Nov 18, 2019 Latest post:
Jun 15, 2022
I have always considered myself a healthy person. Throughout my life I have exercised regularly and ate (mostly) healthful foods. Given my overall health, as well as genes that suggested longevity (3 out of 4 grandparents lived healthy lives into their late 90's), I expected to live a long, healthy life. That was, until October 23, 2019, when I learned that I have advanced prostate cancer that has spread to my lymph nodes and liver. About four weeks earlier, I took a blood test to check my PSA levels. My primary care physician ordered the test due to discomfort I had been experiencing urinating in the last two months. The results came back with a score of 56, which was well above "normal" (scores between 0 and 4 are considered normal, with values between 4 and 10 indicating possible cancer). Shortly after the blood test, I saw a urologist and had a biopsy on my prostate to confirm that I had cancer. The news was quite a shock. I had thought my prostate was enlarged and simply an age-related problem. I then had a bone and CT scan to determine if the cancer had spread (if the cancer had remained "localized" in the prostate, the prognosis would be positive in that the cancer was likely curable). The bone scan came back negative (the first good news I had in awhile). Unfortunately, a few days later, the CT scan showed that the cancer had spread to my lymph nodes and liver. When my urologist informed me of the diagnosis, my body went numb and I nearly fell off the exam table. I was not prepared to hear that I had stage 4 cancer. The only thing I could think about was that I would not be there to raise my two girls, Madeline and Elianna, with my beautiful wife, Amanda.
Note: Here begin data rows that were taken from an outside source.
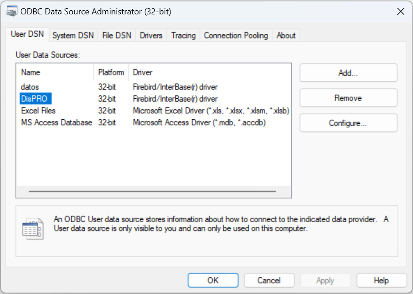
Task: Select the datos data source row
Action: [x=30, y=87]
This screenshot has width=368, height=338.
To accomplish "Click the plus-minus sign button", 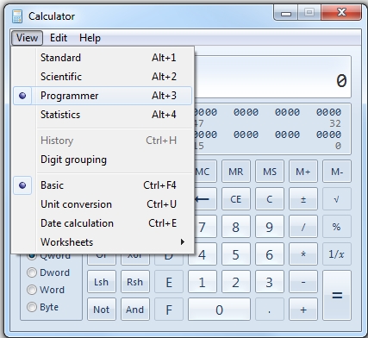I will 303,199.
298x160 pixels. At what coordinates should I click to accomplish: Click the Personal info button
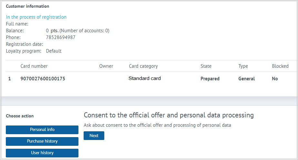42,130
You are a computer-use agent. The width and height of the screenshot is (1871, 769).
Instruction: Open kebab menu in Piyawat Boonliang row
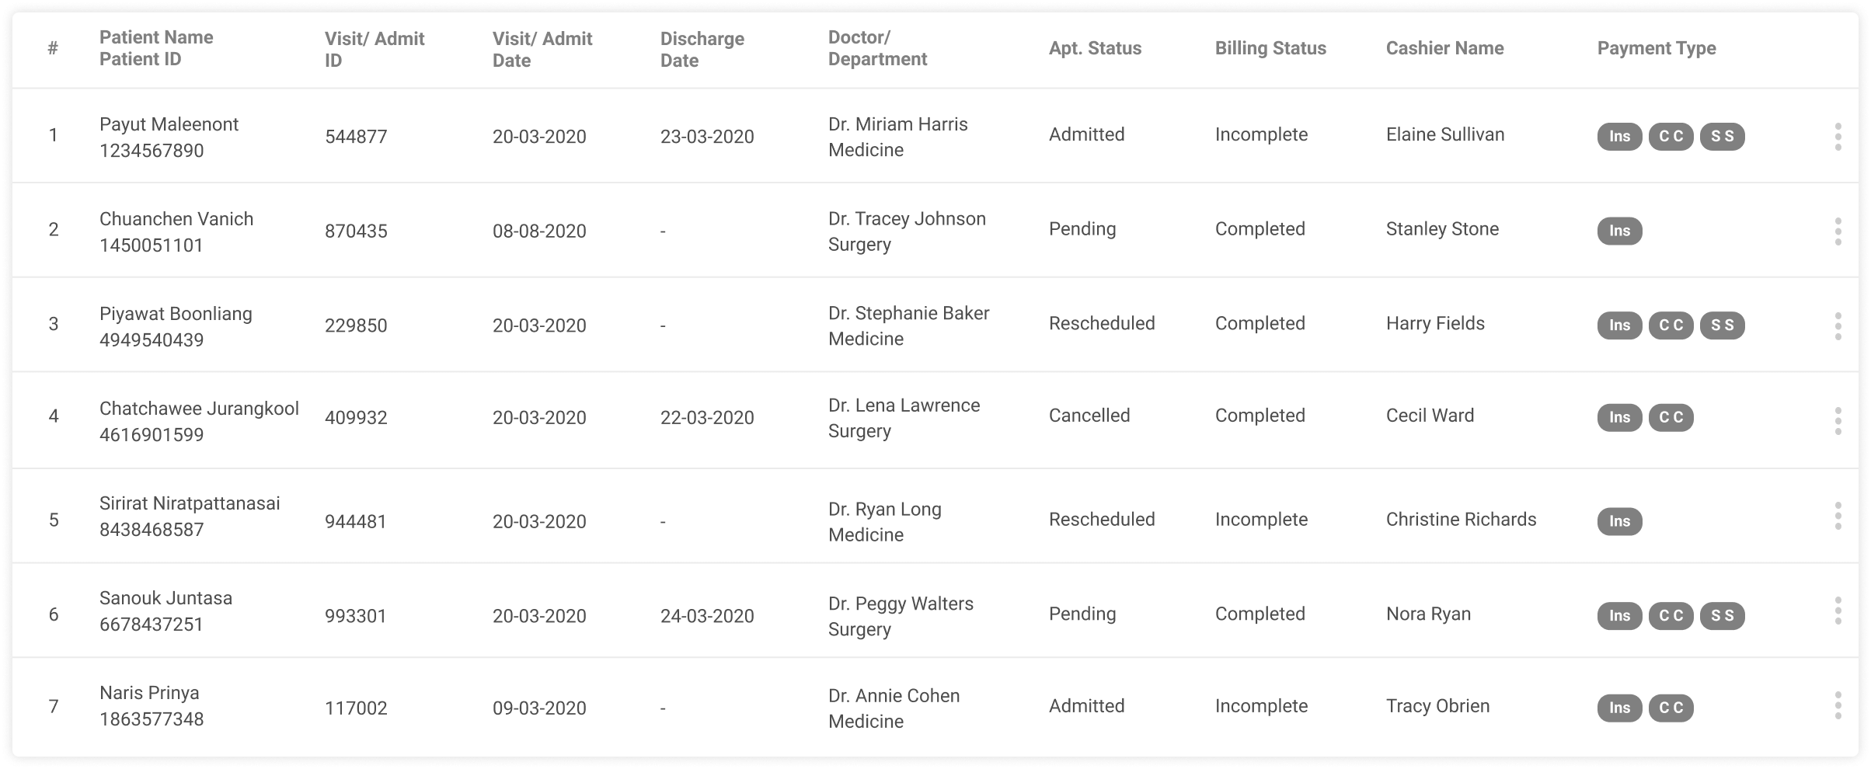tap(1838, 326)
Fortunately, I am married to not only a beautiful, but a strong and intelligent woman who is a fighter and first-rate problem solver. Upon learning of my diagnosis, Amanda scheduled consultation appointments at the best cancer research and treatment centers in the nation - Dana-Farber and Memorial Sloan-Kettering so that we could find the most effective options to fight the cancer. After meeting with the oncologists at both treatment facilities, we learned that (1) my prostate cancer is a rare form that is aggressive and not curable; (2) it must be treated like a chronic disease, one that we will fend off for as long as possible; (3) it is possible to extend my life for many years using the standard protocol of hormone treatment, chemotherapy, and other drugs that prevent the cancer from growing, presuming the cancer responds to the treatment; and (4) there are many other drugs currently being developed that may help in the future when the standard protocol fails. We also learned that it is highly unusual for the cancer to spread to the liver, and not be found in other parts of the body (besides the lymph nodes). As a result, I had a biopsy on my liver on November 11th to help inform the treatment plan.
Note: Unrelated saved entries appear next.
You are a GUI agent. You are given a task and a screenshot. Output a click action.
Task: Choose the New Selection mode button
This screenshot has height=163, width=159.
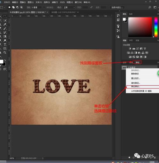10,7
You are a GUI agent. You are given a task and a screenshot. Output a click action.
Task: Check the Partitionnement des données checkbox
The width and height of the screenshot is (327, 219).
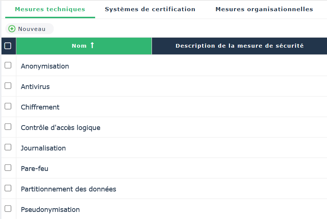coord(8,188)
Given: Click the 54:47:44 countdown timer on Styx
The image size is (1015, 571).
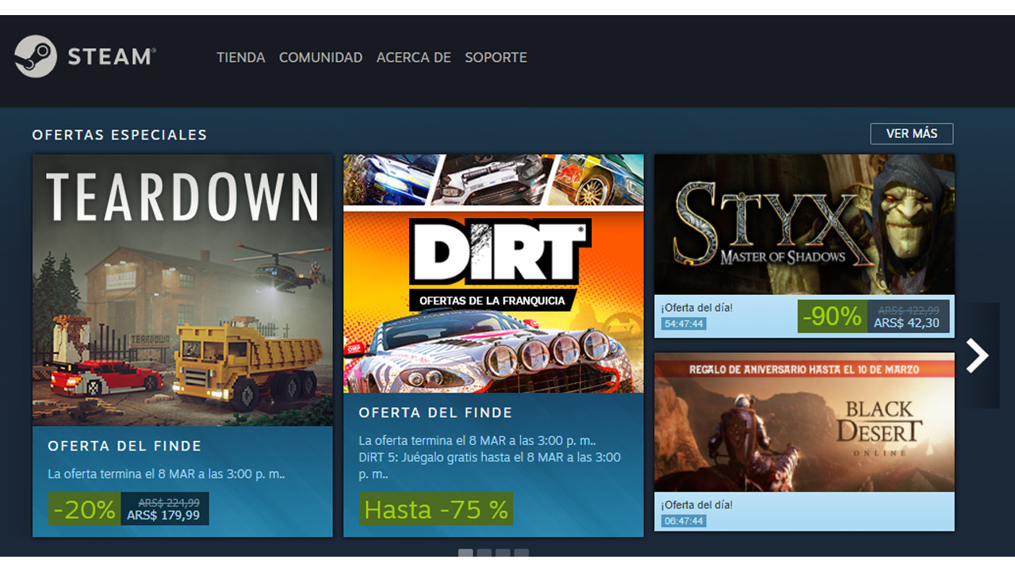Looking at the screenshot, I should click(684, 324).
The treatment plan proposed to me is aggressive and I welcome the opportunity to fight using this multi-modal plan that will include hormone therapy and chemo therapy, followed by a new generation hormone treatment. I started hormone therapy with bicalutamide on October 24th and received a Lupron shot on Halloween; I will begin chemotherapy in mid-November. Prostate cancer feeds on testosterone so the expectation is that the hormone therapy, which prevents my body from producing testosterone, will eliminate the cancer's food supply. Without the food supply, the tumors should shrink and go dormant (until the cancer mutates and learns to grow without testosterone). The chemotherapy is intended to attack the tumors, further shrinking them, buying me more time to spend with my family and friends. It is an aggressive plan, but one I can handle given my age and otherwise healthy body.
The title of my Caring Bridge page is "Yellow Car," which is inspired by Amanda's positive outlook on life. Unless you live in a city where cabs abound, a yellow car is a rare sighting; that is, until you start thinking about them. Once you start looking for yellow cars, you begin to see them everywhere. In fact, this is true for most things in that your perspective influences how you see the world. You tend to see the things that you are looking for. So if you choose to see beautiful things, you will begin to see them everywhere. If you choose to see the things you are most grateful for, you will begin to see them everywhere. And if you start looking for yellow cars, you will spot them everywhere. Yellow cars for me represent hope and the little things in life that make it wonderful. As I begin to comprehend the diagnosis of my cancer, I choose to spot the good things in my life. I am keeping my eyes open for the little things that bring me great joy - the yellow cars! And each time I see one, I will pay careful attention and relish in the little sparks of immeasurable joy. So far, I noticed that car rides to school are amazing with my girls playing games, singing and sharing their stories with me. I noticed that I love the choices I made and the life I am living. And I noticed my favorite time of day is reading Harry Potter to my girls while we cuddle in our pajamas each night on the couch.
The purpose of this blog is twofold. First, I want to inform family and friends about my treatment and health. Second, even though having cancer is awful and has undeniably changed my life, I will not let it negatively influence my appreciation for the love and beauty I see everyday. I am still grateful for many of the things in my life and I want to share with you those "yellow cars." I have had a very fortunate life thanks to loving and supportive family, friends, mentors, coaches, and teachers. I will not let cancer define the end of my life, but instead it will be something I will manage as I continue to love and appreciate life's yellow cars.